Strona:PL C Dickens Wspólny przyjaciel.djvu/489

Ta strona została przepisana.

Liza czuła się dotknięta, ale milczała, bo żal jej było jednocześnie tego człowieka, na którego mękę musiała patrzeć.
— Godność ludzką, szacunek, jaki miałem dla siebie, wszystko podeptał ten człowiek.
— Ależ pan się myli, pan jest w błędzie.
— Wcale nie. Rozmawiałem z nim, a on już wtedy lekceważył mnie, bo wiedział co się stanie.
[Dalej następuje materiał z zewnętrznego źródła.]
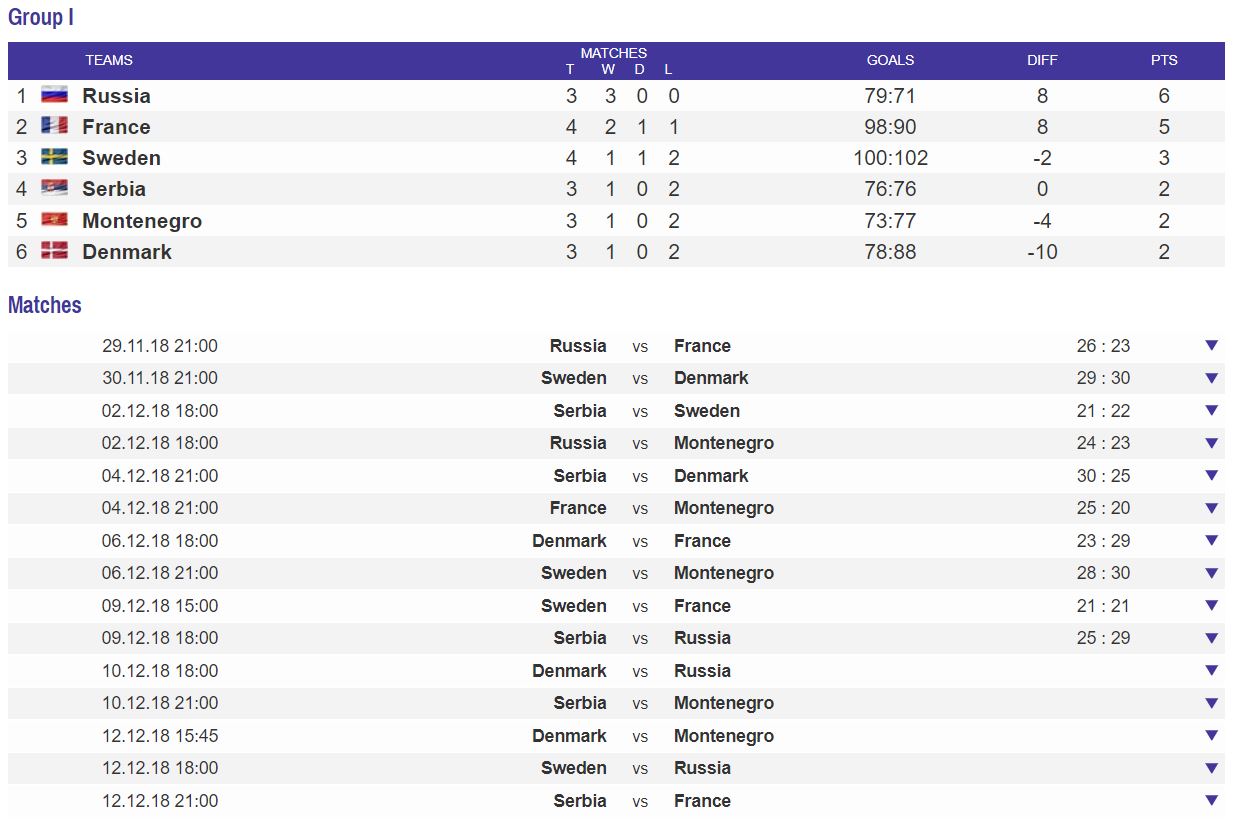Expand the Sweden vs France 21:21 match
This screenshot has width=1236, height=832.
click(x=1211, y=605)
— Skądże znowu? ależ to obłęd.
— Nigdy nie byłem przy zdrowszych zmysłach i zdaję sobie doskonale sprawę ze znaczenia moich słów. I niech pani sobie zapamięta, że ja nikomu nie grożę... gdyby jednak coś się stało... niech mi pani winy nie przypisuje, bo ja tylko zestawiam fakty.
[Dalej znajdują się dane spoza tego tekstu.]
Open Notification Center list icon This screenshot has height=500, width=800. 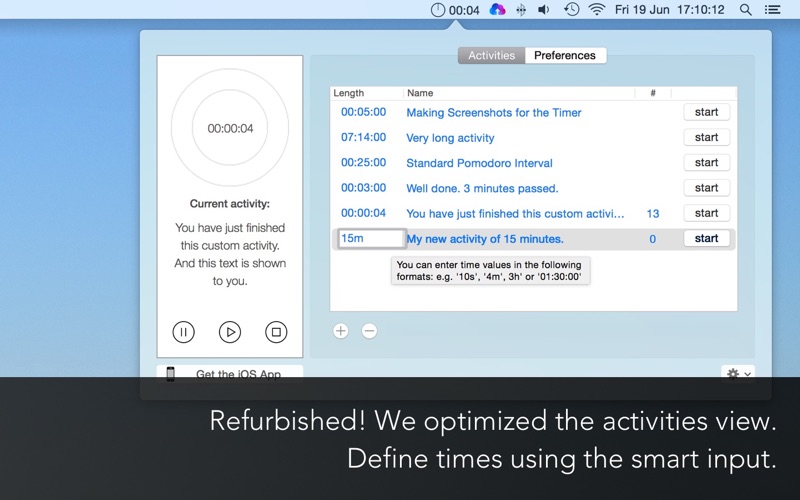point(772,10)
W tej chwili nadszedł Karol, Liza rzuciła się ku niemu z radością, a i nauczyciel oparł ciężko rękę na ramieniu swego ucznia.
— Powracam do siebie — rzekł — i nie staraj się ze mną widzieć, aż jutro rano, zastaniesz mnie w szkole, jak zwykle.
Odwrócił się i odszedł bez pożegnania.
— Co mu zrobiłaś? — spytał szorstko Karol, który zauważył odrazu, że rozmowa nie poszła pomyślnie. — Czemu nie odpowiadasz, czy straciłaś mowę?
Pociągnął ją za rękę tak brutalnie, że Liza wyrwała mu się, mówiąc:
— Uważaj na siebie Karolu i nie mów do mnie takim tonem.
— Nie zawracaj mi głowy twoimi tonami, a powiedz lepiej, dlaczego pan Headstone odszedł taki zagniewany.